So essentially he says that the manufacturer of the product he uses doesn't know what they are talking about?

You may have to cut your losses with this guy and find another one if you want a good final product. This guy is a moron.

The" Its not me its everyone else " mentality will not get this guy very far.

It will cost you some extra but that may be worth it rather than have this guy do more bad work in your house.


----------



## Just Bill (Dec 21, 2008)

Final screening(buffer type machine) with about 120 screen is needed for stain. To see what it will his current job will look like, wipe with some paint thinner, you will see every sand mark. Certainly not what you want to see AFTER the stain is applied.


----------



## TheFloorGuy (May 21, 2009)

K this thread irritated me enough i registered just to complain. (complete fluke i found this) Umm yah That guy is a complete RETARD saying that! I am and have been a Refinisher for 5+ years. You ESPECIALLY NEVER EVER use that process with stain. Just another Lazy hack. I would make him hire a REAL professional at his own expense to have it done right.


----------



## TheFloorGuy (May 21, 2009)

Oh by the way, NO finish dries in just 30 minutes Theres ABsolutely no way 3 coats of poly or waterbased can go down in 30 minutes. He probably didn't even vaccuum the dust up before he applied whatever it is he did apply. The only way Water based is ever "AS GOOD" as oil based is if you spend 80-100 bucks a gallon for it. That cheap off the shelf stuff is junk.

If you have any other questions feel free to e-mail me as i most likley won't visit here often. [email protected]


----------



## StevenSmith (May 20, 2009)

Thanks again for the replies. Is there anything to his argument that a final sanding of a grit finer than 60 will close the pores so the stain and polyurethan won't penetrate into the wood? What about his claim that his method results in a more durable finish?

***

# Requirements
1. Quote the floor-refinishing thread word for word, starting at the words "K this thread" and ending after the words "stuff is junk.".
2. Continue the floor-refinishing thread from the point where it stops.

***

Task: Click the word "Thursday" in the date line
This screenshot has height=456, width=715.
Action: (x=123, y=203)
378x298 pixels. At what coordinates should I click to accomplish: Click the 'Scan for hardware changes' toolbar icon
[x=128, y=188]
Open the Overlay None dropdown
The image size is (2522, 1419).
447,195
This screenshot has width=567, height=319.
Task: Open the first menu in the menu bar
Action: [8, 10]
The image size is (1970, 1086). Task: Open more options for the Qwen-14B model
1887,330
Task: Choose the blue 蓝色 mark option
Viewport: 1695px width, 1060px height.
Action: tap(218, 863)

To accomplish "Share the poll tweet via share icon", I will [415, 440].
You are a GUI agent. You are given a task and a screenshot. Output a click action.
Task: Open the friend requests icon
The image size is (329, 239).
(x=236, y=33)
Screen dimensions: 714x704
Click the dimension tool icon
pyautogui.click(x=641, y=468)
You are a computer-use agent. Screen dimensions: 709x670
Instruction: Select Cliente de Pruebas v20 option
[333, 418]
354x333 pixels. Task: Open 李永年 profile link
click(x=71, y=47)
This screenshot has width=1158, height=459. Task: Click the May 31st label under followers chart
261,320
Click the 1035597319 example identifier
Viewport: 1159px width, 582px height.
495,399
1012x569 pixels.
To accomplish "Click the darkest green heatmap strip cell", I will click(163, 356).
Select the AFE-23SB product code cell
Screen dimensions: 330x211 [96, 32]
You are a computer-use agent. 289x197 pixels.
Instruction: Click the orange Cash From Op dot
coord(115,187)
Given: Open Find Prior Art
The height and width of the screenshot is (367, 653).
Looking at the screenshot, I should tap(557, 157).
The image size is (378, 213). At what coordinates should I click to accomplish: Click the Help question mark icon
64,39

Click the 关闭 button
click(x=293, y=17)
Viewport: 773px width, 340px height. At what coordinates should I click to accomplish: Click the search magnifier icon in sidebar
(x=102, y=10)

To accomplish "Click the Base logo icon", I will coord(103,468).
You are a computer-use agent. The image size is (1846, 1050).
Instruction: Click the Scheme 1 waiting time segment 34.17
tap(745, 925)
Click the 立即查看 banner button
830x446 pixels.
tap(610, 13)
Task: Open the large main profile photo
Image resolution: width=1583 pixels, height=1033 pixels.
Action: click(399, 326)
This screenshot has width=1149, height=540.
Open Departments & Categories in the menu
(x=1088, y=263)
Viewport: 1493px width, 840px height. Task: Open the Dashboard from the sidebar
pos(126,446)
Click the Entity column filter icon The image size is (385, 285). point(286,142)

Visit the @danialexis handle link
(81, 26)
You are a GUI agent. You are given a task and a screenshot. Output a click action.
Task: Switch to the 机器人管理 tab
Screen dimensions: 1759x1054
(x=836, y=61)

***

# Responses to the tasks
1.
K this thread irritated me enough i registered just to complain. (complete fluke i found this) Umm yah That guy is a complete RETARD saying that! I am and have been a Refinisher for 5+ years. You ESPECIALLY NEVER EVER use that process with stain. Just another Lazy hack. I would make him hire a REAL professional at his own expense to have it done right.


----------



## TheFloorGuy (May 21, 2009)

Oh by the way, NO finish dries in just 30 minutes Theres ABsolutely no way 3 coats of poly or waterbased can go down in 30 minutes. He probably didn't even vaccuum the dust up before he applied whatever it is he did apply. The only way Water based is ever "AS GOOD" as oil based is if you spend 80-100 bucks a gallon for it. That cheap off the shelf stuff is junk.

2.
----------



## Buttersdad (May 22, 2009)

*complete rush job*

I was raised in this business and this is the ultimate hit it and quit it rush job. Top flight finishing companies with sophisticated air cleaners and workers with lint free suits wouldn't dream of going so fast. Just like any finished product the end result is only as good as the care taken in preparation. This guy was counting on a thick applicatioin of goo to mask the totally inadequate prep. For the glass-like floors you were looking for-once old finish and surface blemishes were removed progressively finer grits (100,120, 150 or finer) must be used-preferably with a high level of dust control. Then the surface cleaned-only when the room is free of sanding residue and the surfaces and air are as clean as they can be made should coloring and sealing begin-which depending upon the hardness of the wood may or may not start with a sanding sealer which has to dry, before the stain which has to dry before the first coat of finish which has to dry hard and may be buffed before a second coat, etc. you get the idea, honestly when done right it can take a week. Thats why the guys who do it right cost so much


----------



## pinwheel45 (May 23, 2009)

StevenSmith said:


> Thanks again for the replies. Is there anything to his argument that a final sanding of a grit finer than 60 will close the pores so the stain and polyurethan won't penetrate into the wood? What about his claim that his method results in a more durable finish?


No truth at all. To quote someone else, "lazy hack"

I make my living sanding hardwood floors. I'm primarily an oil base poly guy. Here's my process. Drum sand down to no less than 80 grit. Stain, varnish allow to dry over night. Sandscreen with 120 grit sand screen. Vaccum, tack dust with mineral spirit wet rag, apply second coat. Repeat between 2nd & 3rd coat.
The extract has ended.